Es ist ja so eine Sache mit Livealben (und der Autor hat an anderer Stelle bereits darüber subjektiv schwadroniert): Die wirklich guten, unverzichtbaren lassen sich an einer Hand abzählen. ROLO TOMASSIs Mitschnitt ihrer bisher größten Headliner-Show in ihrem Heimatland UK, hat aber davon abgesehen keinen Unterschied zu dem Konzert vom 11. Februar 2023 in München. Und da ist sie schon, die Verbindung, deretwegen „Live At Electric Ballroom“ eigentlich schon gewonnen hat. Der Fokus auf „Where Myth Becomes Memory“, gemischt mit dem Besten von „Time Will Die And Love Will Bury It“, sowie den unverzichtbaren Songs von „Grievances“ ist per 2024 schlicht und ergreifend unschlagbar – und genau das zu konservieren ist gelungen.
ROLO TOMASSI überzeugen mit einer ausgewogene, wenn auch nicht ganz „Best Of“-würdige Setlist auf „Live At Electric Ballroom“
Deshalb freut es den verklärt denkenden Reviewer, dass keine überraschende Setlist auf diesem Livealbum zu hören ist, für ihn sollten genau die Songs auf „Live At Electric Ballroom“ stehen, die auch auf der restlichen Tour gespielt wurden. Nostalgie eben. Es kann also nicht mehr viel schiefgehen, für das subjektives Glück, richtig? Und in der Tat passen hier viele weitere Faktoren: ROLO TOMASSI waren gegen Ende der zweiwöchigen Tour richtig gut eingespielt, gleichzeitig immer noch motiviert und hungrig genug, um einerseits eine saubere Performance zu bieten, andererseits zwingend genug zu klingen. Die Anordnung der Songs funktioniert außerdem bestens: Atmosphäre und Harmonien wechseln sich klug mit Wut ab und auch trotz der Heaviness des Livesounds.
Apropos Sound: Der mag für diejenigen, die es poliert und transparent mögen, zu roh und brachial sein, aber hey: Es klingt neben nach einer Liveshow und ähnelt dennoch der Produktion von „Where Myth Becomes Memory“. Sprich, eine einschüchternde Wand aus Gitarren, Bass und Drums dominiert das Klangbild, bei dem die Synthesizer manches Mal Mühe haben sich durchzusetzen. Immerhin: Eva Korman, egal ob melodiös singend oder wie besessen schreiend, hat keine Probleme, sich bemerkbar zu machen. Und auch die Stimme ihres Bruders James Spence, bekommt in diesem Szenario mehr Raum. Verglichen mit den Studioalben ist sein Gesang deutlich präsenter und wertet die Songs auf.
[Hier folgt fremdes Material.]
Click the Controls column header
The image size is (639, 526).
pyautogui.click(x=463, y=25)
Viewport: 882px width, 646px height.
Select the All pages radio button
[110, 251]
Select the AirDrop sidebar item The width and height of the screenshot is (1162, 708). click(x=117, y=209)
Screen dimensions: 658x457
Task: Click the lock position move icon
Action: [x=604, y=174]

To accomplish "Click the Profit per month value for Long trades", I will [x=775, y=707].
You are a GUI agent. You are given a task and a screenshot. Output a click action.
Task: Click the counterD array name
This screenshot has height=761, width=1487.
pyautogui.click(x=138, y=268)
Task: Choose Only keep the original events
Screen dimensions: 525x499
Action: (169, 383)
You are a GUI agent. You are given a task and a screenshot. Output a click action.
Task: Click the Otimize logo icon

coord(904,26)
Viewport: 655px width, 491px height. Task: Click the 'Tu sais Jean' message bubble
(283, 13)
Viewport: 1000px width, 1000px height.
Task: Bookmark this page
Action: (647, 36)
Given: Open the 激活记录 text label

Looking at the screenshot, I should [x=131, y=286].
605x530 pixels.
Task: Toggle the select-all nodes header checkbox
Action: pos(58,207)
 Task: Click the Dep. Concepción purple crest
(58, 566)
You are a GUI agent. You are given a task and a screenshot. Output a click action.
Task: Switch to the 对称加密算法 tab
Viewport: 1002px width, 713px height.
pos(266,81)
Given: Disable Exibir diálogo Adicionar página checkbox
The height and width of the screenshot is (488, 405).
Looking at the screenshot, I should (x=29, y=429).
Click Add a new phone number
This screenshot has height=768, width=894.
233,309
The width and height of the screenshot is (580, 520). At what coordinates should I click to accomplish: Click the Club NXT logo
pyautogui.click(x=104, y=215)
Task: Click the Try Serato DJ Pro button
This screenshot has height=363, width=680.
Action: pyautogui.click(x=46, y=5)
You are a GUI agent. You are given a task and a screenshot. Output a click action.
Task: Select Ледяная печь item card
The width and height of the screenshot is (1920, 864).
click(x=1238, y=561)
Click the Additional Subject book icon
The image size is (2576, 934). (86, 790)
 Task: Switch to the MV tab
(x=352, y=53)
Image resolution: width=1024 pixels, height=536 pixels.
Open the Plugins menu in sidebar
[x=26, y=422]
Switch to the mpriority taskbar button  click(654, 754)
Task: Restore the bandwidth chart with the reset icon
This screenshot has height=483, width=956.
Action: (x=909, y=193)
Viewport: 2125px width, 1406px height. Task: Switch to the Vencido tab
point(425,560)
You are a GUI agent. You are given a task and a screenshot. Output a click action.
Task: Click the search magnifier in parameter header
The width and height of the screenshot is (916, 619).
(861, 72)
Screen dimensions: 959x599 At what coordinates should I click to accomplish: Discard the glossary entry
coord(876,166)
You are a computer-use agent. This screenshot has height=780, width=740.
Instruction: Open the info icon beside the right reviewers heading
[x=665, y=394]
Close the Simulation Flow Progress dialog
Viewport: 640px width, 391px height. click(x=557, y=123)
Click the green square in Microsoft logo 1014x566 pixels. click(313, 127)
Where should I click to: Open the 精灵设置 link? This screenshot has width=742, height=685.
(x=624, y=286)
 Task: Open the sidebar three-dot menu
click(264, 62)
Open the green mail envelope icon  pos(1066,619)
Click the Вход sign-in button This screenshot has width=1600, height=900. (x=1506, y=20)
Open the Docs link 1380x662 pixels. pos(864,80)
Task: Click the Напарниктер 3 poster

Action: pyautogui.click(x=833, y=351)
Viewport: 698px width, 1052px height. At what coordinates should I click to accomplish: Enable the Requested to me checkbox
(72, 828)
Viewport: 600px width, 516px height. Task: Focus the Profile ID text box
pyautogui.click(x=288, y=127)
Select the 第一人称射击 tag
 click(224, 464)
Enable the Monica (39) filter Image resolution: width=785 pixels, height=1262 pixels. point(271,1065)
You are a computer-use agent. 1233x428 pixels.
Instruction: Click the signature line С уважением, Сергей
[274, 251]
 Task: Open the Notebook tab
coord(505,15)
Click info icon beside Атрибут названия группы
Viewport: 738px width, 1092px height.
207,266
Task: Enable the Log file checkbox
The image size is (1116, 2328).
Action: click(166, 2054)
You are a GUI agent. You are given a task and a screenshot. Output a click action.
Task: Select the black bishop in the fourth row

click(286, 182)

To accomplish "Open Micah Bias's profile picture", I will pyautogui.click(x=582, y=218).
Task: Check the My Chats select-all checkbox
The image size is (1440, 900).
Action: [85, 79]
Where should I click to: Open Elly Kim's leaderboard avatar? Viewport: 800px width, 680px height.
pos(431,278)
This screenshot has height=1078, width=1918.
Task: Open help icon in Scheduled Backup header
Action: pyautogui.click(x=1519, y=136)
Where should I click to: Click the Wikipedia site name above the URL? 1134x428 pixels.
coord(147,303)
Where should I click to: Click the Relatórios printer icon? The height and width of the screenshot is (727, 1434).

„Live At Electric Ballroom“ spielt alle Stärken ROLO TOMASSIs in über 70 Minuten Spielzeit aus und liefert Riots ebenso wie große Gefühle.
Die großen Emotionen, die ROLO TOMASSI mit „Almost Always“, dem an Spannung kaum zu übertreffenden „To Resist Forgetting“, dem düsteren „Stage Knives“, dem maximal brachialen Schlusspunkt „Drip“ und bei beiden Highlights des Sets, dem fast-schon-Indie-Hit „Aftermath“ und dem großen Post Metal-Epos „A Flood Of Light“ erzeugen, stehen den Studioversionen in nichts nach und berühren in den Liveversionen ganz genau so. Eine „Best Of“-Zusammenstellung ist „Live At Electric Ballroom“ indes nicht geworden, es fehlen mit „Closer“ und „The End Of Eternity“ zwei der besten Songs von „Where Myth Becomes Memory“. Dafür sind ein paar Stücke wie „Prescience“ enthalten, die wohl in 3 bis 5 Jahren neuem Material weichen müssen. So ist ROLO TOMASSI eine starke Standortbestimmung gelungen, und noch dazu eine wirklich epische: „Live At Electric Ballroom“ spielt alle Stärken der Band in über 70 Minuten Spielzeit aus und liefert Riots, ebenso wie große Gefühle.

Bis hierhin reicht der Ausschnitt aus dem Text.